Encore une autre drogue ?
« J'ai oublié !… des petites serviettes en papier… pour dames… vous savez ? mensuelles ?
— Oh oui Madame !
— On les appelle des “kamelia” ici, avec un k… vous avez les pareilles en France, mais en France avec un c !… trois paquets, s'il a !… si il vous dit qu'il n'en a pas vous lui direz : “si ! si !” il a ! il les garde pour d'autres !… et aussi mon rouge à lèvres… et ma poudre… il sait ce que je prends… si il vous dit non… bien : non !… alors prévenez-le que j'enverrai Kracht… il vous donnera !… vous avez compris ?… Wohlmuth Athias… devant la statue…

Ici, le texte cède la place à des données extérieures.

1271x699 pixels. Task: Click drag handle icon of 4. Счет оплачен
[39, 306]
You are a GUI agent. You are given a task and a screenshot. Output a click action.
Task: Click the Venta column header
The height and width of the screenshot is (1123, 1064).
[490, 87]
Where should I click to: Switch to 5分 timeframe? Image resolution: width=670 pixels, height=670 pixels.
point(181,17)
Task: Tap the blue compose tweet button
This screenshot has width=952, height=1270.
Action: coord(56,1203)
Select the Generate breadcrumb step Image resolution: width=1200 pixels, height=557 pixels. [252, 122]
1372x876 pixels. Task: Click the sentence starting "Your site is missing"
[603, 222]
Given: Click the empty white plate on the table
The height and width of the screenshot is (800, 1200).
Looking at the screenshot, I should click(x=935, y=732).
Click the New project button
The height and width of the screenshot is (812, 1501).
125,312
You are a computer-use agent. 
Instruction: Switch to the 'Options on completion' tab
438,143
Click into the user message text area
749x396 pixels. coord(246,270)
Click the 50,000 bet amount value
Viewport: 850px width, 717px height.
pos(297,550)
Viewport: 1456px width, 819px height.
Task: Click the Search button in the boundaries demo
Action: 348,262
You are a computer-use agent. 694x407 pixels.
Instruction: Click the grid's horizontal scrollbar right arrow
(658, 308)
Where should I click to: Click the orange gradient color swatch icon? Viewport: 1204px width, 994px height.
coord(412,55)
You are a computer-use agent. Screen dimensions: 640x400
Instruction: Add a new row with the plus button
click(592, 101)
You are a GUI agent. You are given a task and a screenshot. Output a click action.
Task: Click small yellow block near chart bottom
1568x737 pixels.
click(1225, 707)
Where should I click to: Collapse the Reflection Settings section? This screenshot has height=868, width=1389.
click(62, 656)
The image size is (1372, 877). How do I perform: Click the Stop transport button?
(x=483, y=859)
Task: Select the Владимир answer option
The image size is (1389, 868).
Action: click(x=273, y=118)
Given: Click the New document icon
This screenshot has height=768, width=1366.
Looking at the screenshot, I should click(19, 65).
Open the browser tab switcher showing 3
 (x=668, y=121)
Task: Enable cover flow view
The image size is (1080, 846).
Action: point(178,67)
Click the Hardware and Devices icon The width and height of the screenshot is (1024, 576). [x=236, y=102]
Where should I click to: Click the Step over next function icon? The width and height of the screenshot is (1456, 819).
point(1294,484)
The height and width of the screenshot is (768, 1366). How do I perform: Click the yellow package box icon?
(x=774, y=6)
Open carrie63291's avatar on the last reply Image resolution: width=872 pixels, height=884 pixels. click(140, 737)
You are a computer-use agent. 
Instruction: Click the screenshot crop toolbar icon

— Certainement Madame, dès demain !
— Alors, sortons !… retournons à la voiture… vous ne voulez pas m'embrasser ?
— Si ! si ! Madame ! »
Je l'embrasse.. elle m'embrasse… et nous sortons… bons amis… nous n'avons pas été longtemps… eux n'ont pas bougé de la voiture… ils n'ont rien fait ils n'ont rien vu… je leur demande… ni le Revizor, ni Hjalmar, ni le pasteur… Lili a vu une bête là-bas… presque à la lisière des sapins… elle nous montre… oui !… elle a raison… on regarde tous… un renard qui nous regarde… que sur trois pattes, comme il peut… un renard qui s'est dégagé, pris au piège… Isis m'explique… puisque la chasse est défendue alors « pièges partout » !… ils n'auraient plus un canard, plus une oie, plus un poulet, une dévastation sans les pièges !… pas seulement ici, toute l'Allemagne…
« Maintenant vous savez ?
— Certainement, Madame ! »
Le renard s'en va vers le bois… nous le regardons s'éloigner… nous allons nous dans l'autre sens… la route est moins cahoteuse… les roues font moins de bruit… ça y est, la comtesse Tulff profite que les moyeux grincent moins… pour prendre la parole… je me dis : en avant l'Élysée !… non ! pas du tout !… le Brandebourg maintenant ! elle nous entreprend !… mais pas d'aujourd'hui, d'autrefois, de sa jeunesse… les usages, les réceptions, les mariages des nobles familles… les emplois, les grades de chacun… et aussi les lieux, les garnisons, l'artillerie de la Garde, l'école à feu, le polygone… elle connaissait un peu le Brandebourg Madame la Comtesse, pas que sa Poméranie natale !… je l'écoutais… je l'écoutais… mais pas beaucoup… placée à ma gauche, je l'entendais mal… je pensais surtout à Moorsburg… à l'Apotheke, devant la statue… j'irai ?… j'irai pas ?… Wohlmuth Athias ?… c'était encore à réfléchir… là, cahotant, tout doucement on arrivait… le parc… l'isba des bibelforscher… notre péristyle… Kracht n'est pas loin, le voici !… « bonjour ! heil ! bonne promenade ? » surtout bien contents d'être revenus… ça aurait pu finir plus mal… vingt ans après je le pense encore, ça aurait pu finir plus mal… là j'ai rien dit… toute la nuit j'y ai pensé… mais rien dit… ni à Lili… ni à La Vigue…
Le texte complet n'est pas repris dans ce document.